Proudly and powerfully, Rabbi Lubin gave three key points. “One, Israel and our connection goes back 4,000 years to Abraham and Sarah…; two, let us not get swept up with rhetoric today; there should not be any place that Jews cannot live; and three, we must remember that Israel has a right to protect itself, not just defend itself. … We have to do whatever we can to protect ourselves.”
The rabbi added that when someone asked the Rebbe, “What will be?” the Rebbe, zt”l, said that the question should be, “What can I do?” Rabbi Lubin concluded, “That’s why we’re here,” as he implored everyone to commit to going to Israel when the world opens up again. He said, “Israel needs us now. … When we do our part, God will do his part. The Jewish people will finally be home in peace and tranquility.”
Members of the interfaith council were also on hand. Reverend Herman Scott of Calvary Baptist Church in Morristown spoke of today’s virus, deadlier than COVID, as hatred and indifference. Calling for a unified front to defeat this virus, he urged all to stand united. Rev. Scott received a round of applause for saying, in the words of Desmond Tutu, “My humanity is bound up in yours….”
Pastor Vernon Outlaw of Abundant Life Church in Whippany offered support of Israel by stating, “We have a love relationship that extends to the Jewish people. … As Christians, we count ourselves as friends and are committed to paying the price and standing with the Jewish people and Israel.”
Rabbi Menashe East, spiritual leader of Mt. Freedom Jewish Center, stated, “We should be dancing, but we need to be here to stand in unison against antisemitism and anti-Zionism.” He insisted that “getting back to the synagogue will make the loudest message.”
Deputy Director of the Board of County Commissioners, Debra Smith, said she is a Jewish American who “cannot remain silent with mounting hate for Jews around the world. … As Israel struggles for survival, we need to call out professors calling Zionists Nazis, call out hate campaigns when they mask as intellectual banter and call out the media for their biased coverage.”

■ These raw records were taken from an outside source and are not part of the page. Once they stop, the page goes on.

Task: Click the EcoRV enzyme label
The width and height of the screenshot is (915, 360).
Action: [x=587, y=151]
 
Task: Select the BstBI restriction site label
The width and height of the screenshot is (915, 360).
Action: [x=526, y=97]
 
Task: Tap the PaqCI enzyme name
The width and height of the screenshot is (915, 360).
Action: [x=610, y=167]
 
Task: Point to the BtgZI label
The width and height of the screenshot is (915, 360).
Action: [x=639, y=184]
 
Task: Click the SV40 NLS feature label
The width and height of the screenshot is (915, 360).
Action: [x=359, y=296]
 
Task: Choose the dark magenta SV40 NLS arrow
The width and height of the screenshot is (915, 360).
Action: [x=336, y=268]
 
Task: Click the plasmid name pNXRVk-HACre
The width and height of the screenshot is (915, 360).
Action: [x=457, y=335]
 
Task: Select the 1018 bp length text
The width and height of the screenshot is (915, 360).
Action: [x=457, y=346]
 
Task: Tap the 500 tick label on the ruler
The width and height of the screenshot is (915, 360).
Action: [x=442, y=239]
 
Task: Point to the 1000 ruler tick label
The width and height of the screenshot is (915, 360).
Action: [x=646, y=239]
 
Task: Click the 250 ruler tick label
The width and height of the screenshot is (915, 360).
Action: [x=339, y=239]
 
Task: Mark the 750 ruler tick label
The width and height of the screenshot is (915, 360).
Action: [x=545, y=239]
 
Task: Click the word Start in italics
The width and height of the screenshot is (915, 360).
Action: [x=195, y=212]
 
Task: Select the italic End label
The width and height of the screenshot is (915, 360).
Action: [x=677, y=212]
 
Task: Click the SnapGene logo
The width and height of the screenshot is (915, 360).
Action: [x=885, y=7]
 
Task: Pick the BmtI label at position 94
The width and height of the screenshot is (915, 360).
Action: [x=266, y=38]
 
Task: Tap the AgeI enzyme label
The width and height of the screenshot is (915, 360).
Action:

Mid-program, the organizers thanked Parsippany-Troy Hills Police Captain Wieners and the strong showing of police officers. They mentioned among the dignitaries in attendance the Morris County prosecutor, many elected officials, candidates for elected office and heads of schools. Jeffrey R. Grayzel, mayor of Morris Township and a candidate for higher office, identified as a Jewish elected official. Mayor Grayzel stated that “antisemitism and hatred for Israel are anti-partisan, and as Jews and non-Jews, we need to fight for the same ecumenical values.”
Gary Martin, a candidate for political office in Parsippany, stated he came out “to support Israel, peace and freedom, which our country is founded on.”
Lester Block of Parsippany said he “felt a strong need to be present at the rally as a Jew,” adding, “Every Jew should be here.” He noted that in the last year or so, he has begun to feel “not 100% safe in America” and has been “seeing it become more like Nazi Germany by the day.”
Jay Monka of Hackettstown and his mother-in-law Luba Levenstein were there “in support of Israel and the Jewish community.” Monka emphatically declared that he is “not afraid to voice [his] opinion in fear of repercussions from those who don’t like us.” “Not in America,” he added, “We should never be afraid.”